# What you need to do
Find each line in the records that contains the word "resolution" and copy those lines out in full.
----
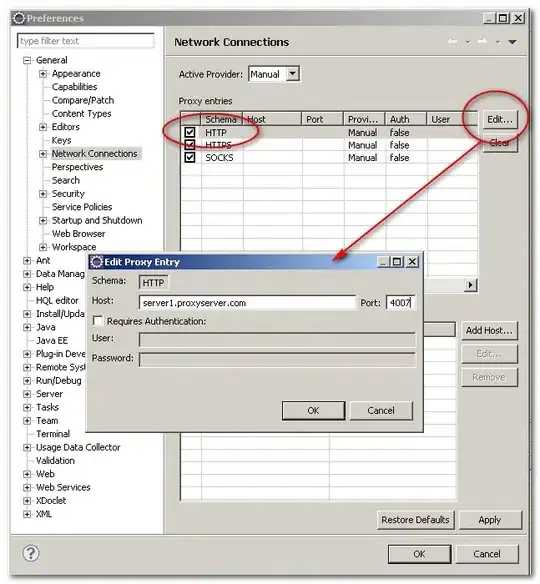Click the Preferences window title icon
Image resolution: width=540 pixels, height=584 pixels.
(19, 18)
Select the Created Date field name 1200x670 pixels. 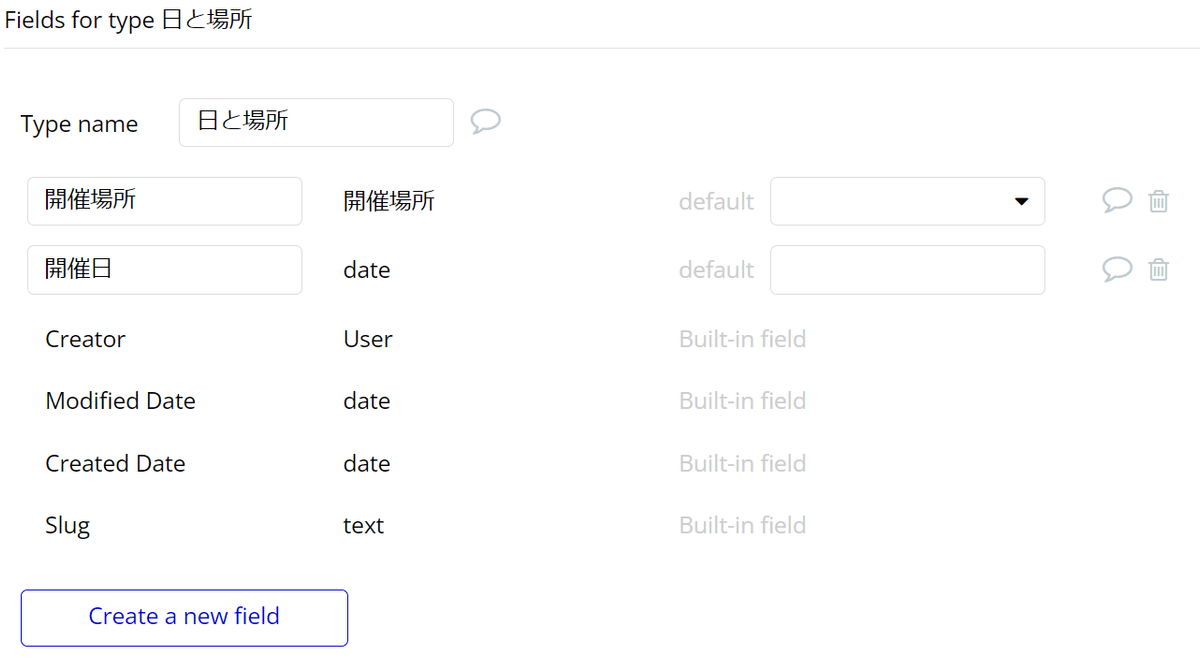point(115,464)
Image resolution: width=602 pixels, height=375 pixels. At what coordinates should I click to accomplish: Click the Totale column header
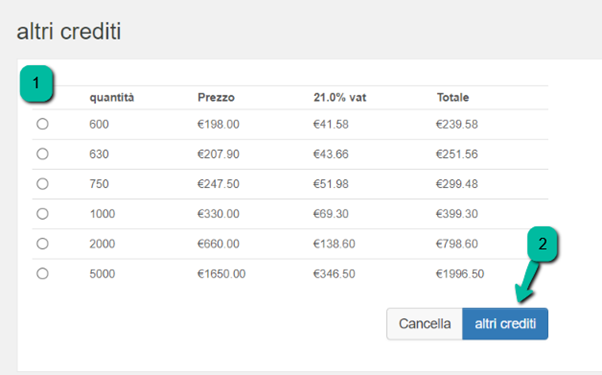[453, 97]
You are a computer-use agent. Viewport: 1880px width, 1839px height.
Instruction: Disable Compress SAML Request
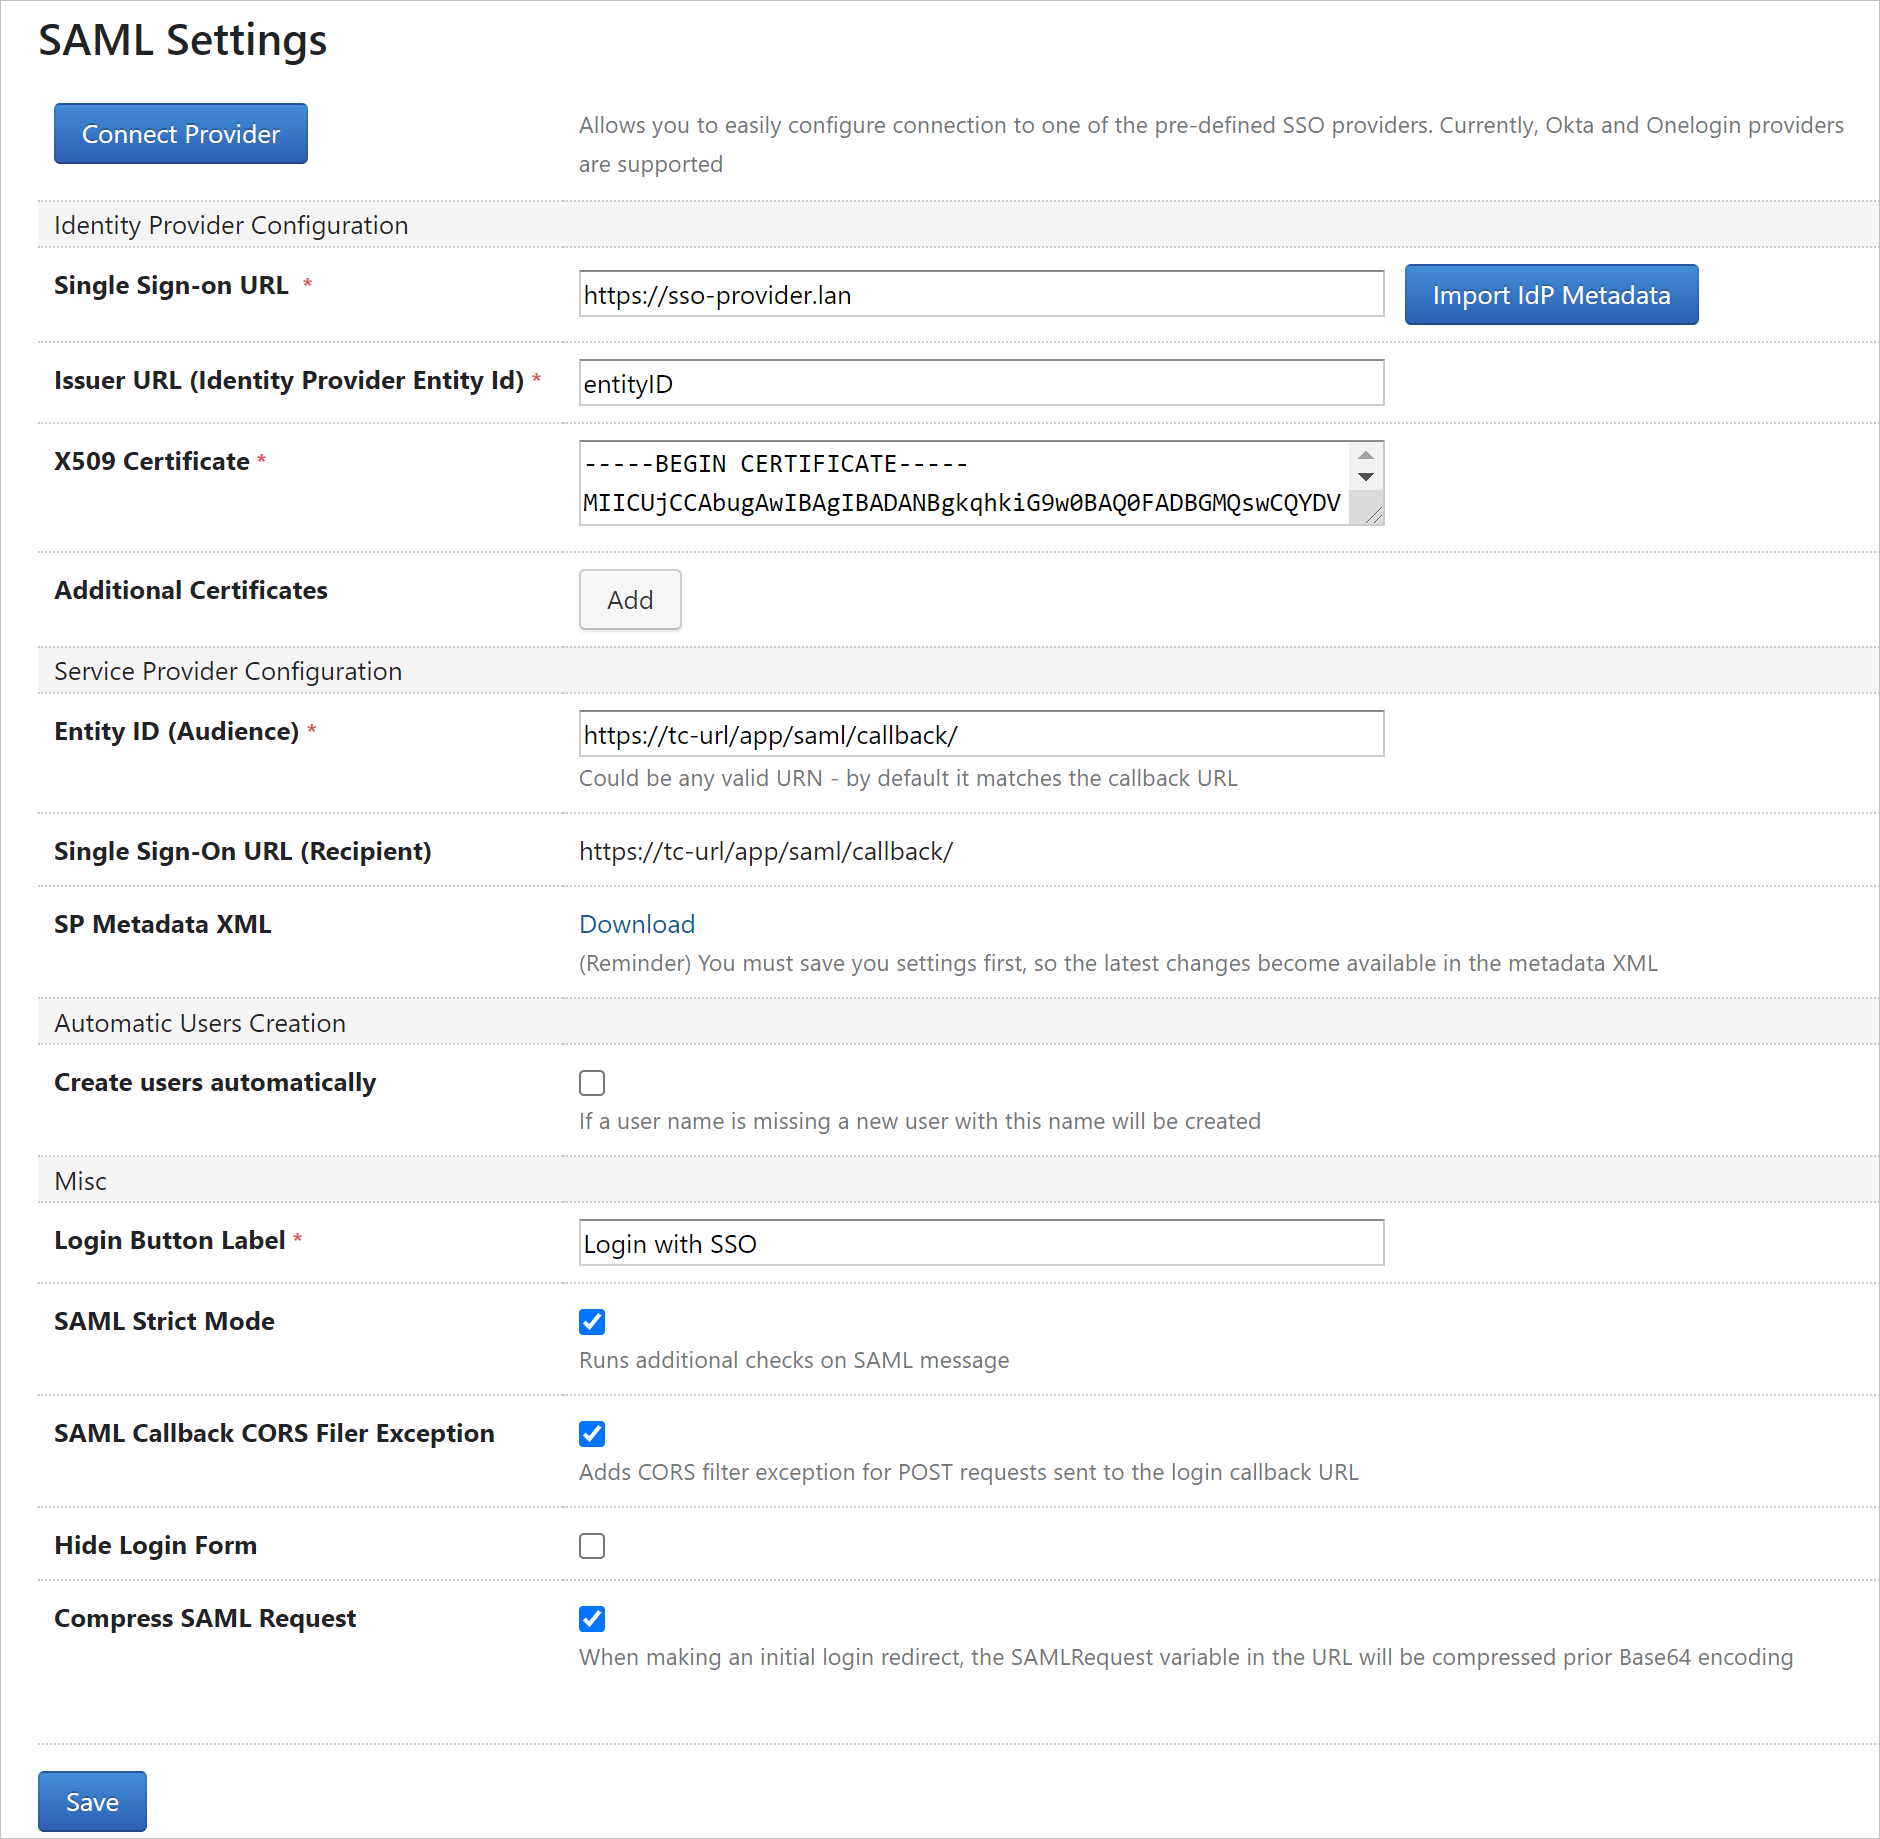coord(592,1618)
----
# The result
Image resolution: width=540 pixels, height=584 pixels.
Image resolution: width=602 pixels, height=375 pixels. At what coordinates should I click to accomplish: Click the Totale column header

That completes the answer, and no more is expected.